Das Gesundheitswesen ist kein Markt im üblichen Sinn

Nach Ansicht der BÄK regelt die Europäische Union in zu viele Gesundheitsbereiche hinein

2004 +++ Otmar Kloiber +++ Quelle: Ärztezeitung, 25.02.2004

Auszüge einer Rede des stellvertretenden Hauptgeschäftsführers der Bundesärztekammer:

Die Gesundheitssysteme in Europa gleichen sich einander an. Motor dieser Harmonisierung auf niedrigem Niveau ist die Europäische Kommission, die den Wettbewerb zur allein seligmachenden Doktrin erkoren hat. Das Gesundheitswesen ist aber nach Meinung nicht nur der deutschen, sondern aller Ärztevertretungen kein Markt im üblichen Sinne. Deshalb bedarf das Gesundheitswesen im europäischen Gemeinschaftsrechts einer Abgrenzung zu den Gesetzmäßigkeiten des freien Marktes.

Schon jetzt regelt die Union in viele Bereiche des Gesundheitswesens hinein, so zum Beispiel in Präventionsprogramme, Verbraucher- und Umweltschutz, die Produktion von Arzneimitteln oder den Umgang mit Zellen und Geweben. Ein nicht zu unterschätzendes Problem ist dabei, dass diese Tätigkeitsfelder aus Bestimmungen hergeleitet werden, die mit Gesundheit nichts oder nicht viel zu tun haben. Sie zielen nicht auf den Menschen, sondern auf die Gewährung des freien Waren-, Kapital- und Dienstleistungsverkehrs.

Demgegenüber greifen die Marktregulierungen immer tiefer in die Sozialsysteme ein. Die Entscheidungen des Europäischen Gerichtshofs (EuGH) werden aufgrund der Verträge getroffen, die ihrer Natur nach immer noch den Charakter einer Freihandelsgemeinschaft haben. Sie wirken damit zugunsten der Marktöffnung. Dabei sind die Urteile des EuGH bisher durchaus als ausgewogen und bürgerfreundlich zu bezeichnen.

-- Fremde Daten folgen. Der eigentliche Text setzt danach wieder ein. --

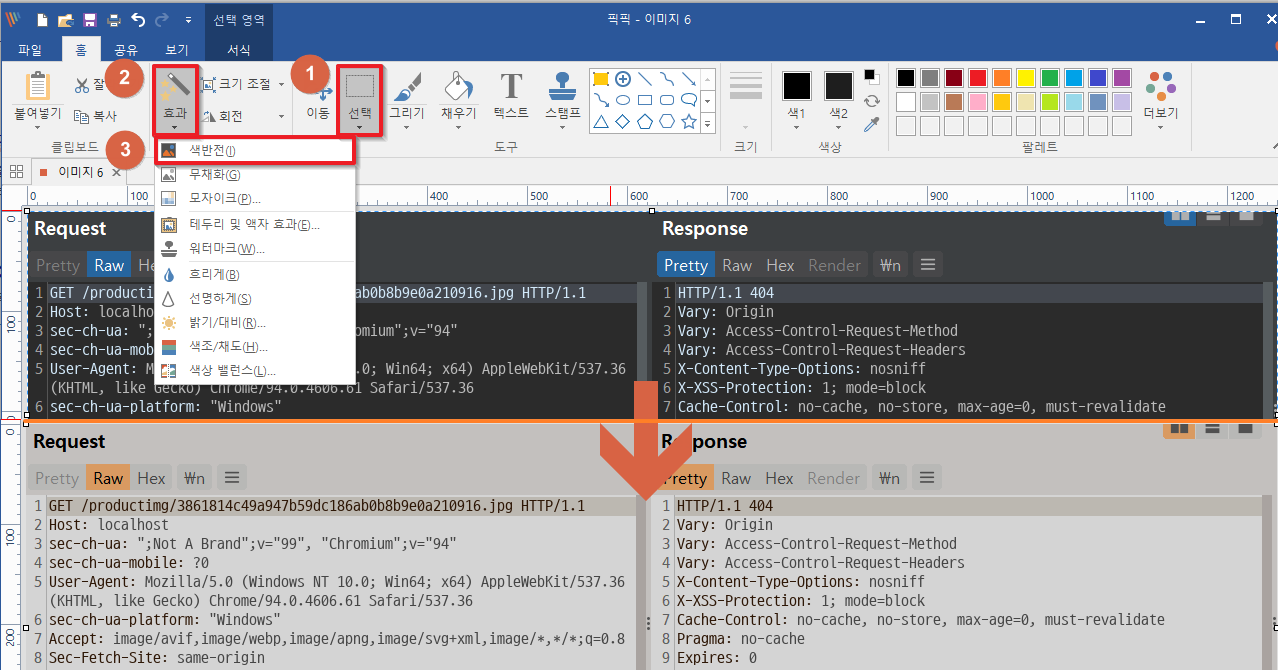Select the Move (이동) tool
Image resolution: width=1278 pixels, height=670 pixels.
[x=318, y=98]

Eine Harmonisierung à la Landwirtschaft wird sich kaum jemand für das Gesundheitssystem wünschen. Gleichwohl hat die Europäische Kommission im letzten Jahr mit einer neuen Gemeinschaftspolitik zur öffentlichen Gesundheit begonnen. Sie zielt in ihren Aktionsbereichen unter anderem auf eine Verbesserung der Informationen zur Entwicklung der öffentlichen Gesundheit, die rasche Reaktionen auf Gesundheitsgefahren und eine Koordination mit anderen Politikbereichen (Forschung, Umwelt, Statistik etc.). Damit hat die Kommission einen Paradigmenwechsel vom Besonderen zum Allgemeinen vollzogen.